Written request
Please copy out word for word the lines that begin at the line containing "Task: Click the TE user avatar" and stop after the line containing "Action: tap(420, 14)". Omit the pictures from your copy.

Stored data
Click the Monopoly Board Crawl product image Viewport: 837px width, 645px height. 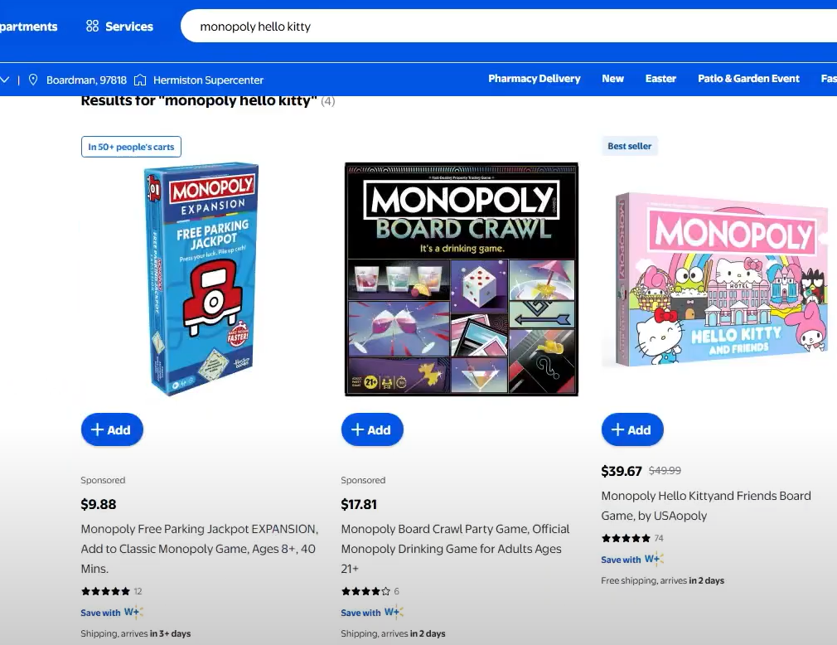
* * *
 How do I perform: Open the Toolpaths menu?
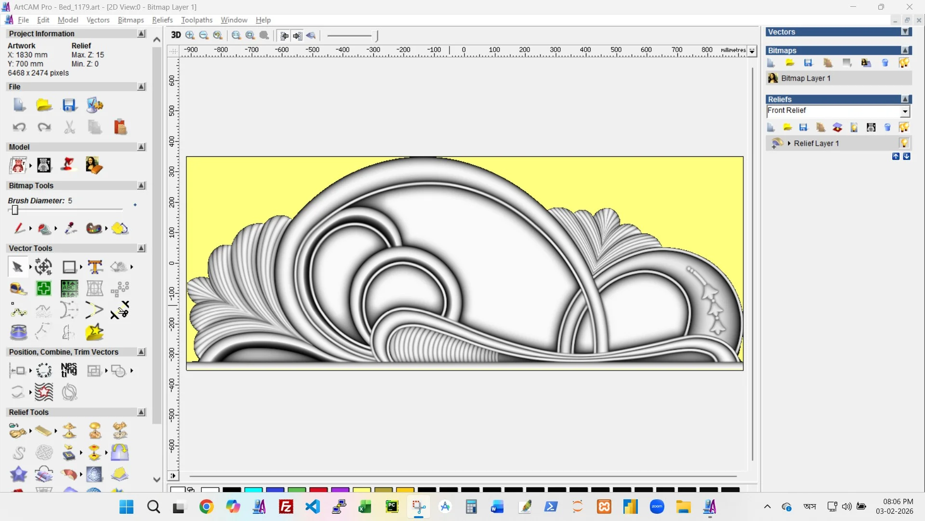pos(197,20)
* * *
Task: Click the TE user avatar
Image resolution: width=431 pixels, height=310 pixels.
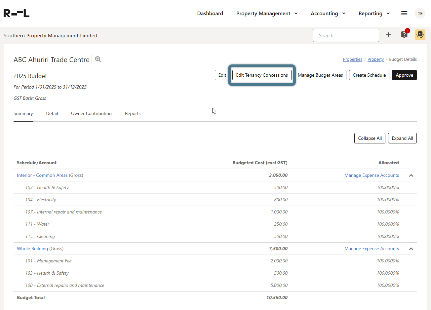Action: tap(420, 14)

Final answer
Task: Click the TE user avatar
Image resolution: width=431 pixels, height=310 pixels.
Action: tap(420, 14)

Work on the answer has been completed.